Researchers demonstrate a novel approach for measuring brain function connectivity

Measuring optical blood flow in the resting human brain to detect spontaneous activity has for the first time been demonstrated by Wright State University imaging researchers, holding out promise for a better way to study people with autism, Alzheimer's and depression.

Ulas Sunar, associate professor of biomedical, industrial and human factors engineering, and his team of researchers have shown that optical blood flow contrast measured by Diffuse Correlation Spectroscopy can be used to detect Resting State Functional Connectivity (RSFC) in the brain.

The research team includes Sunar, who holds the endowed position of the Ohio Research Scholar for Medical Imaging at Wright State, and his researchers Chien Poon, Jun Li, Jeremy Kress and Dan Rohrbach.

The team's findings were recently published in one of the top optical journals, the Journal of Biophotonics, covering research on the interactions between light and biological materials. The work has also been featured in the Biophotonics.World, which serves the worldwide biophotonics community as a central access point for the latest news and articles about recent scientific developments in academia and industry.

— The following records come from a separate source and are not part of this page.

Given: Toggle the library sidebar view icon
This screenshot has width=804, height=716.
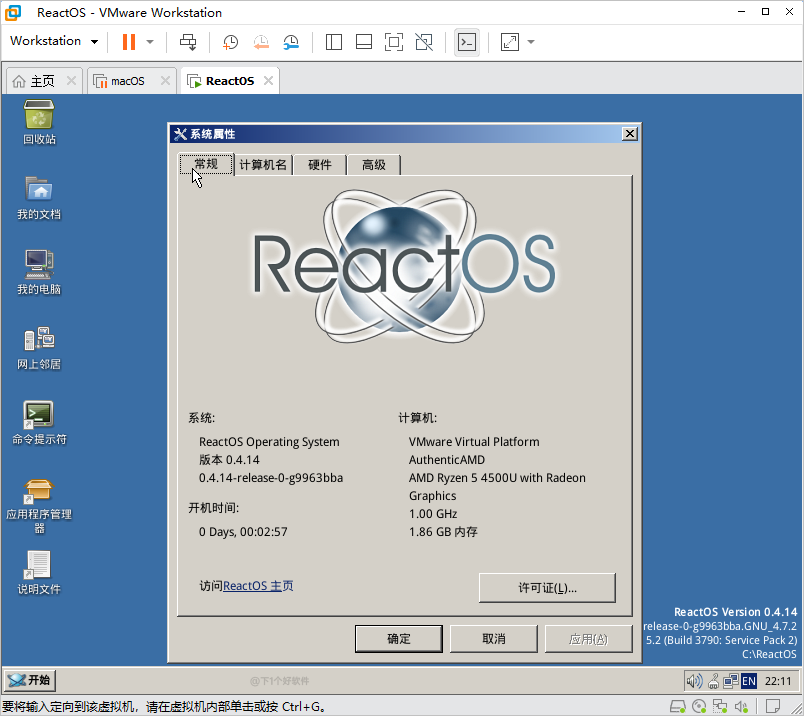Looking at the screenshot, I should (x=334, y=42).
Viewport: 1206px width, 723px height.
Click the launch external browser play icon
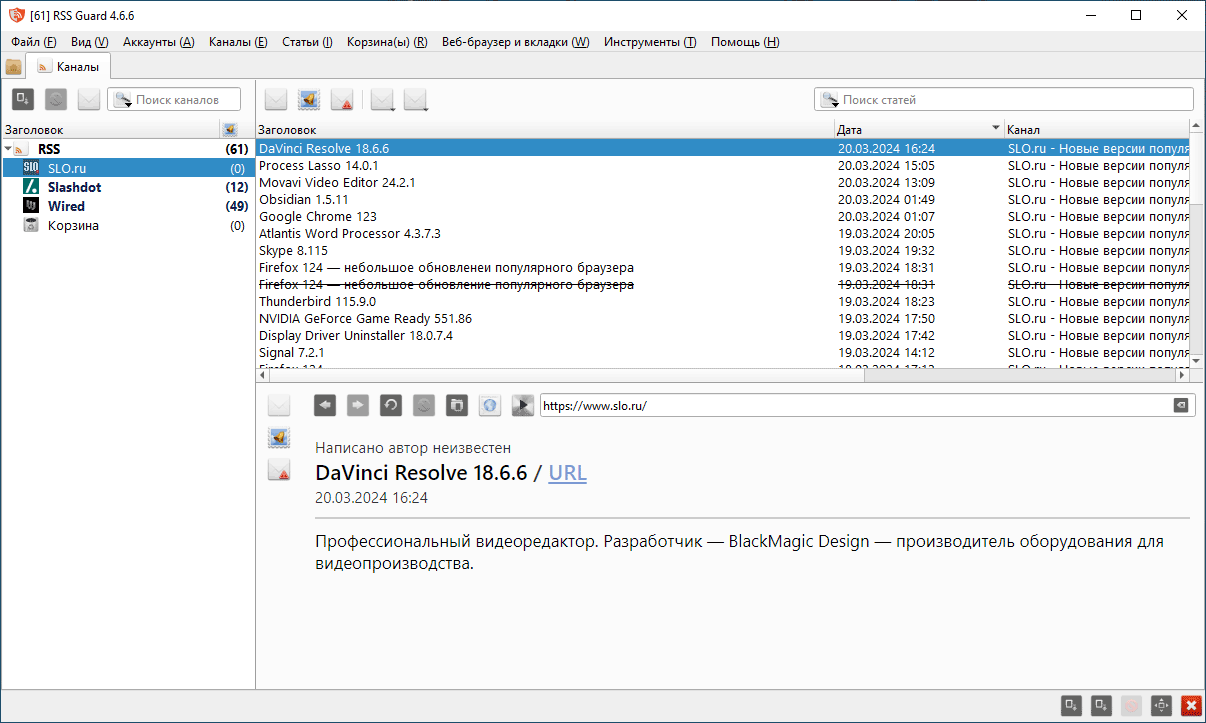(x=521, y=405)
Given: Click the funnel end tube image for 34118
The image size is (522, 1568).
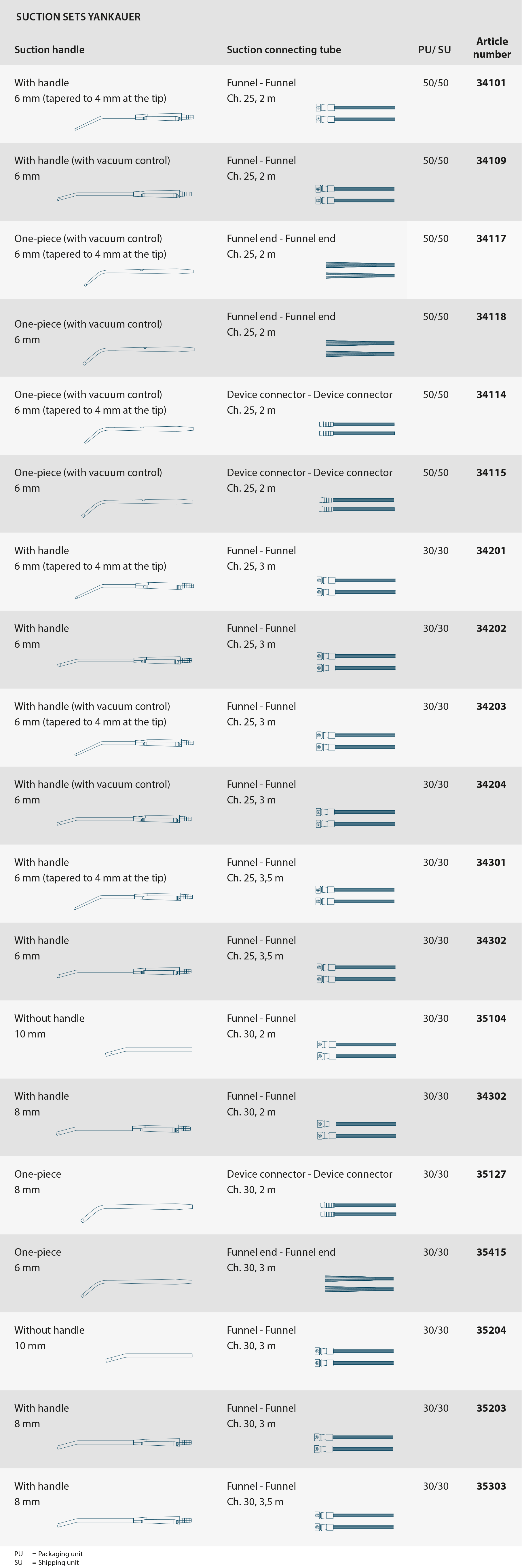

The team's novel optical approach is based on detecting light scattering from moving blood cells and can quantify absolute cerebral blood flow-related contrast. It is a complementary technique to widely known functional near infrared spectroscopy that measures blood oxygenation.

"We are seeing that blood flow shows higher contrast than oxygenation in our neuroimaging experiments," said Sunar. "Under neuronal firing brain may ask for more blood flow. That's why blood flow is an important parameter for assessing human brain resting state functional connectivity. And also the blood flow imaging technique is relatively new. The custom system was built here, by my Ph.D. student Chien Poon, and we demonstrated the resting state approach for the first time in our field."

The researchers used blood flow parameter to quantify RSFC in nine healthy adult males as a proof-of-concept study. The technique showed high connectivity between certain areas of the brain and low connectivity between other areas. The results match similar studies performed previously with other methods such as functional magnetic resonance imaging (fMRI).

"These are exciting results in our field since the study has proven the potential of optical blood flow method as a non-invasive mean to assess RSFC in humans," Sunar told Biophotonics.World. "Cerebral blood flow is a very important parameter for neuronal disease characterization due to its high contrast."

RSFC studies are a valuable tool for studying people with disorders that can make performing tasks difficult. But many people, such as young autistic children, are poor candidates for RSFC assessment by fMRI, which requires them to hold still for long intervals inside a confined imaging space with loud noise from the magnet.

Optical imaging is highly suitable for such people because it is fast and can be performed by optical probes that can be worn by the patient. The researchers expect that this will ultimately become a highly useful tool for non-invasively assessing brain function in young and disabled patients.

Sunar said the technology could also be used for assessing human performance to understand if a task increases cerebral blood flow and neural activity.

"When a task is performed, what happens to the blood flow in the brain?" he said. "Is there a relationship? Is the brain network more connected at the resting state and performing state? These are interesting questions to investigate."

The next step for the research team will be to modify the optical system to enable it to show both blood flow and oxygenation.

"We are working on combining multiple imaging contrasts to get a more complete picture of the brain function," Sunar said. "For example, we can quantify cerebral metabolic rate of oxygen consumption by combining blood flow and oxygenation measurements. This approach will have a high impact in many areas, from neurological disease characterization in clinical settings to assessing the human performance relevant to military research."